= Beginning of Section =

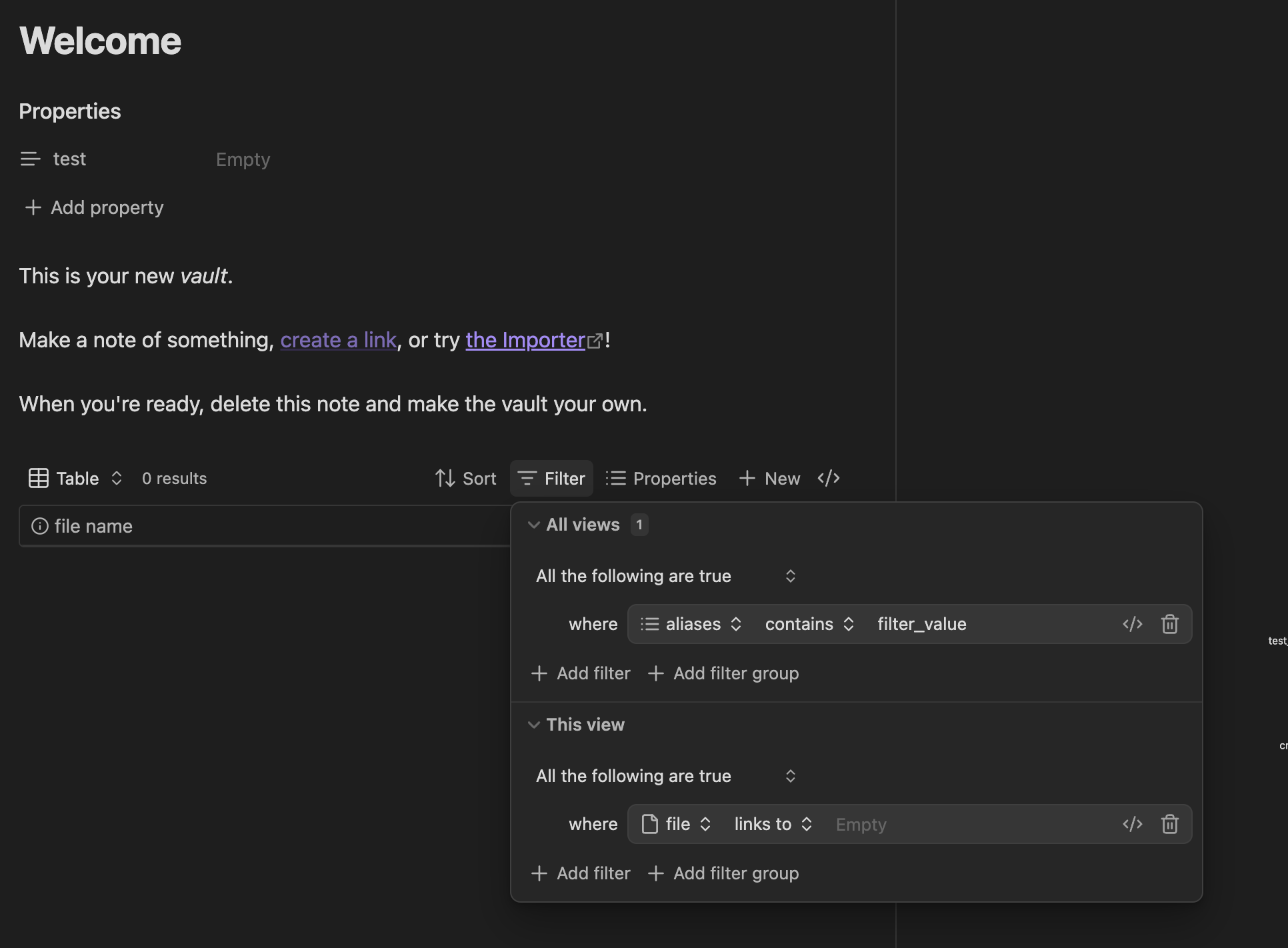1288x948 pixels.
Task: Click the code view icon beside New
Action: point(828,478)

= End of Section =
= Beginning of Section =

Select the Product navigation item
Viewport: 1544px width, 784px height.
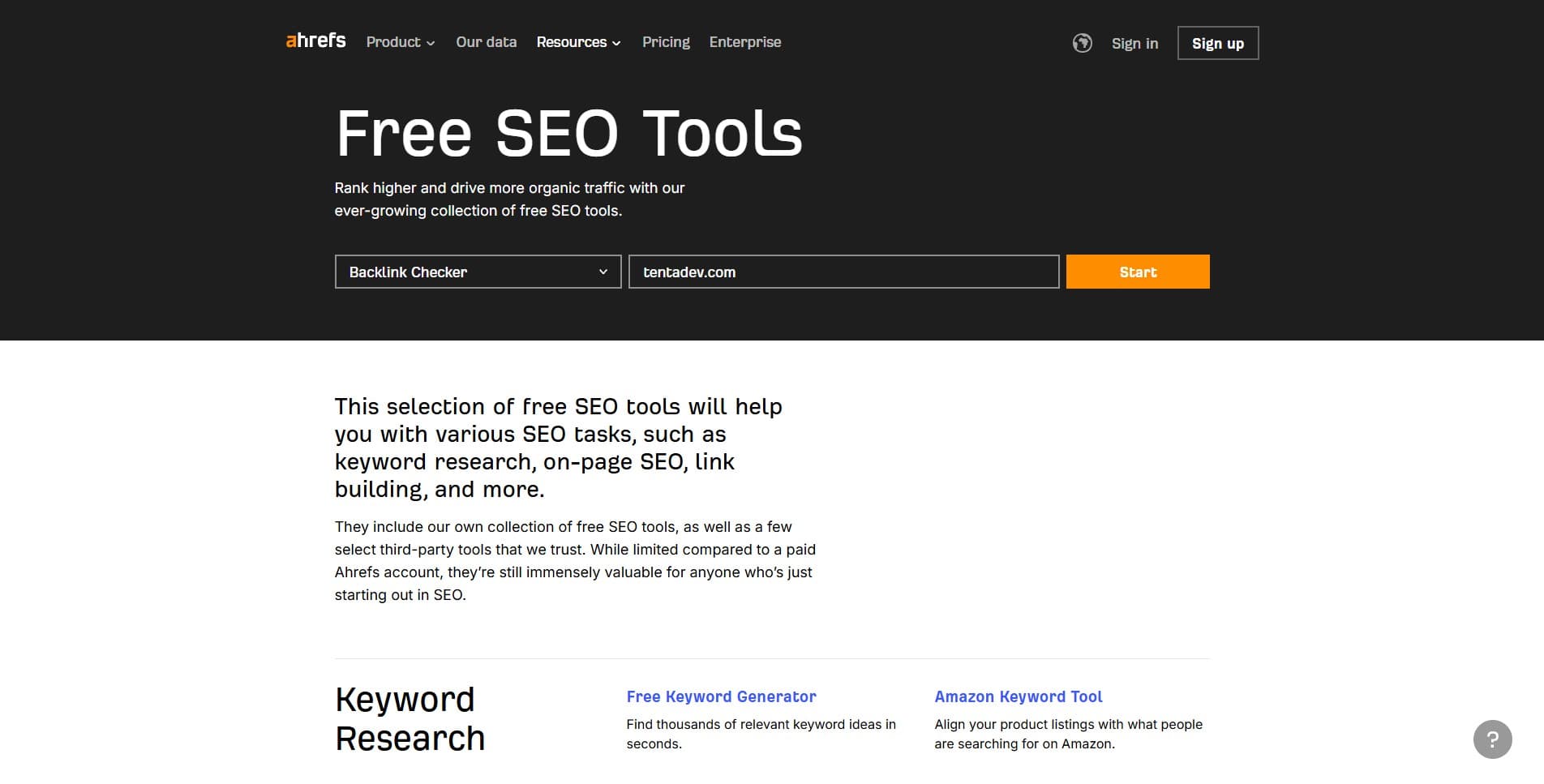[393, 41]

= End of Section =
= Beginning of Section =

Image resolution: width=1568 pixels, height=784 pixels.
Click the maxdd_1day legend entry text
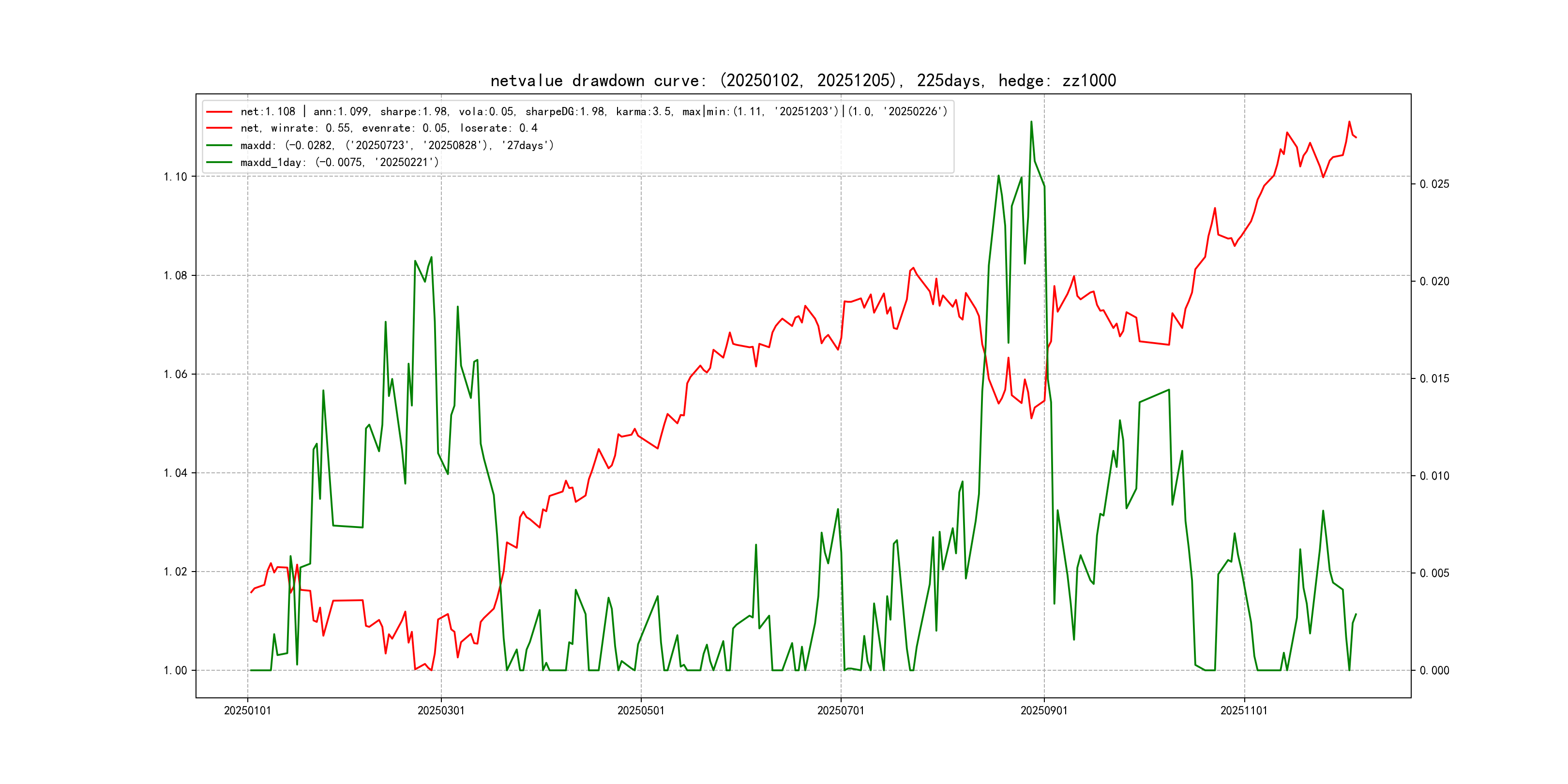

= End of Section =

## Activity
From the records above, transcribe without alteration every line from the one with "Image resolution: width=1568" to the one with "Click the maxdd_1day legend entry text", inclusive.

## Exercise result
Image resolution: width=1568 pixels, height=784 pixels.
Click the maxdd_1day legend entry text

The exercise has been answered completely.